Filed under Globe ThingsSep 14Comments Off -
Sep 11by JoEllen Schilke on Saturday, September 11, 2010 at 12:38am
They were the upstarts, the unlovely buildings way down on the southern tip. They were no Empire State building, the building whose smooth stair railings were carved by my great grandfather. Nor did the Twin Towers have the deep gotham beauty of the old city hall swath they neared, they didn’t signal to the world the coming power of the USA and NYC as the scalloped top of the Chrysler building had. The Twin Towers didn’t have that turn of the century force of the Flat Iron building, cleaving the avenues.
Eventually though, they established themselves in New Yorkers’, and the world’s, mind eye. As a teen I navigated by them, everything was north of there, and if I wanted to find the Knitting Factory without getting lost (again…), they were there, inverted polar stars at night, guiding the way. And the thrilling tightrope walk across their divide endeared them to us all.

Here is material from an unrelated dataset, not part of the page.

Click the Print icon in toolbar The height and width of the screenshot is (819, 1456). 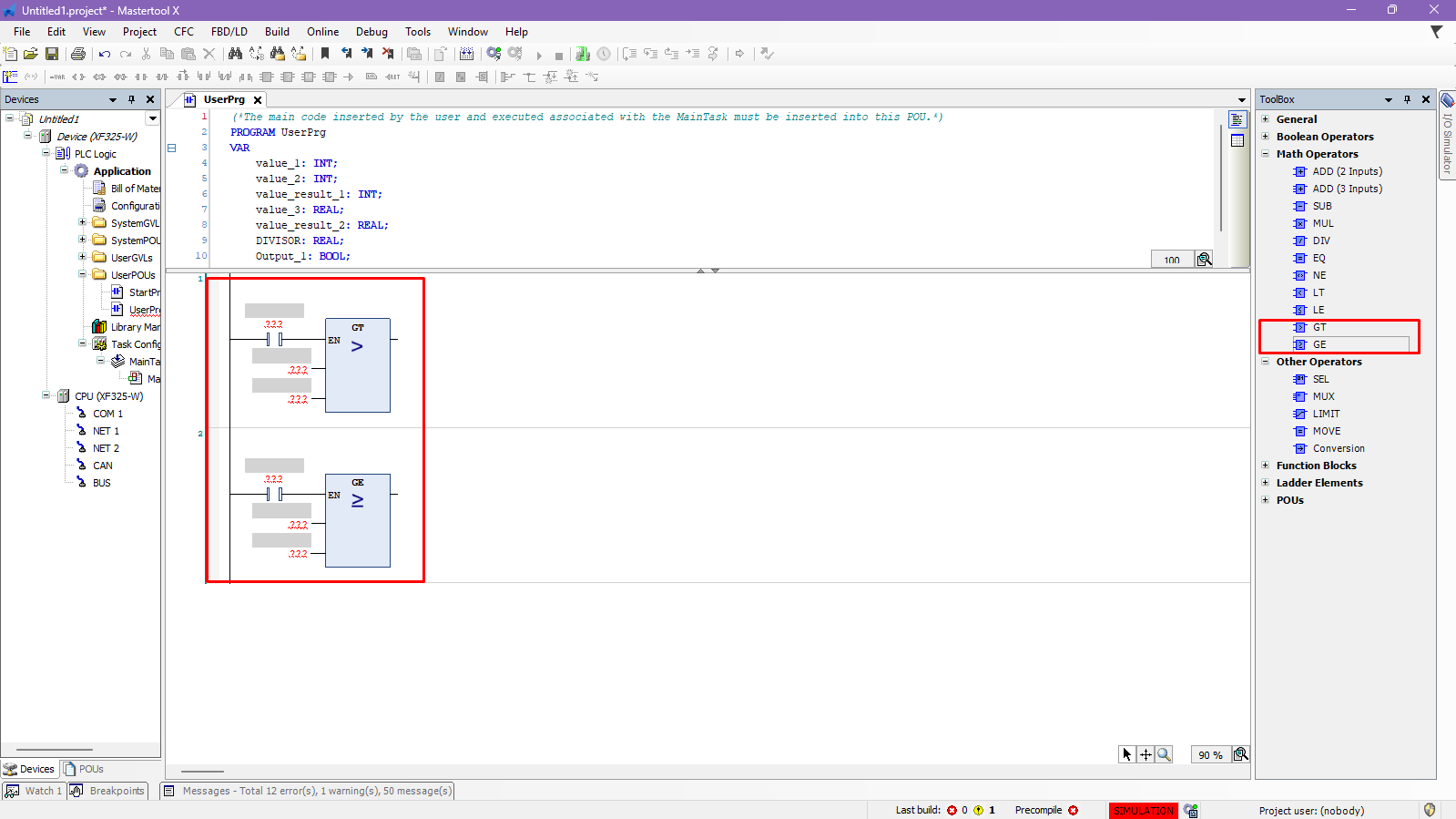78,55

The first trip back to New York after the buildings were destroyed, after so many people died, after so many bad things happened to so many good and bad people, we drove. I was with my friend Margaret and her daughter, Amy. Driving in along the southern bend of the city we held our breath, we had been holding our breath, we cried while driving, we could and couldn’t look, we had nothing to see and there was an invisible scar in the sky. It was hard to orient, the reference point was taken.
My brother, a big, strong man, who loves his friends strongly and whose heart aches easily, saw paper fluttering down from the Twin Towers where he was working, across a bridge, I don’t remember where. He has police and firemen friends, and his fear for them flowed through the phone. A friend from college days died. I can’t repeat often enough how loud the silence was there, nor how scorching the absence was, down where the Twin Towers were.
I hate calling that Ground Zero. It is a horrible, militant term, dismissive of its past, and eliminating any future. The people and the place were casualties in stupid, stupid wars, wars based on power and greed and fear. When I finally saw the hole, a year later, where the Twin Towers had stood, time cruelly tipped over, for it looked just like it did when they were being built.
No one has ownership over that day, or those memories, or that past, or any future. Anything done is temporary. Great buildings fall. Evil people, hateful people, sweet people, good people, they all die. Rivers dry up, or move away. Everything is organic on some level and keeps moving and mutating, maybe too slowly for us to tell, but everything does.
There are art openings and birthday parties and people going to work today. The best way to dismantle the hate of 9/11 is to live the bright life. It doesn’t mean the harsh reality is forgotten. It just destroys its ability to drag the world down with its darkenss.